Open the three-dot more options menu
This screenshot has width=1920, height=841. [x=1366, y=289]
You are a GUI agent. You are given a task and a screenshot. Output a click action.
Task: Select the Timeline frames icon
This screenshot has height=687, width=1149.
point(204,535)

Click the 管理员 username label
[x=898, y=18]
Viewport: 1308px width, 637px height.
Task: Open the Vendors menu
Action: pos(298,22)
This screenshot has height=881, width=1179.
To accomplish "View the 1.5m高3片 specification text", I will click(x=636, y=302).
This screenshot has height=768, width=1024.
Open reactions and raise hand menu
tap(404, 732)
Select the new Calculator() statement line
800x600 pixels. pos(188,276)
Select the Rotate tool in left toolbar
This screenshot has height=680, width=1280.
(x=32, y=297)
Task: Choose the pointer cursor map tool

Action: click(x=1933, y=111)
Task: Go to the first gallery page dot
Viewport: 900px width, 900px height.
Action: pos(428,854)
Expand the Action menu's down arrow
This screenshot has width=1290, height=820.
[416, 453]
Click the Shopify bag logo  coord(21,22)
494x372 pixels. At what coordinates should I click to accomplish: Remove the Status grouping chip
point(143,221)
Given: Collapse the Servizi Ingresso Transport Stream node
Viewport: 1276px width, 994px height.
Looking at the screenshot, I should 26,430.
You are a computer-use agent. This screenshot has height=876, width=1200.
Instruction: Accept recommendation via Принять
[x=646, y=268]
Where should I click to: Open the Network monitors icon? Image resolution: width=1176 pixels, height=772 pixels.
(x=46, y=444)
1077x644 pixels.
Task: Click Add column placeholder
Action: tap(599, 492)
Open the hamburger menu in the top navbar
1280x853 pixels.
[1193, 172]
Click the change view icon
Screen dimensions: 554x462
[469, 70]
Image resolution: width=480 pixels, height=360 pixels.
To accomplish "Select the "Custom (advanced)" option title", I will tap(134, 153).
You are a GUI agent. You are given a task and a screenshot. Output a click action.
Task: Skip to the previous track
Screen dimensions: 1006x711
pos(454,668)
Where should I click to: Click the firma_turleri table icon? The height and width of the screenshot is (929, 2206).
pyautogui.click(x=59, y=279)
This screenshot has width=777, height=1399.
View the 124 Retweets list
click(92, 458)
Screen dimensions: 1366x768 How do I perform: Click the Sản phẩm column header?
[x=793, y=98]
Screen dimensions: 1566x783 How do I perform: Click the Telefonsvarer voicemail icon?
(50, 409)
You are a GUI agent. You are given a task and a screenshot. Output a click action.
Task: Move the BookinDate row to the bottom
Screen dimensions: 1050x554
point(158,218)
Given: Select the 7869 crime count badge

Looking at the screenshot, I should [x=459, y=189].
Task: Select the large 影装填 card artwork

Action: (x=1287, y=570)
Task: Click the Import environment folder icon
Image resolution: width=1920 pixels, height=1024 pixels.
· · ·
### TASK DESCRIPTION
Look for the word "will" in the listing above and state how many lines have it; give the number and nothing else.

### TASK OUTPUT
2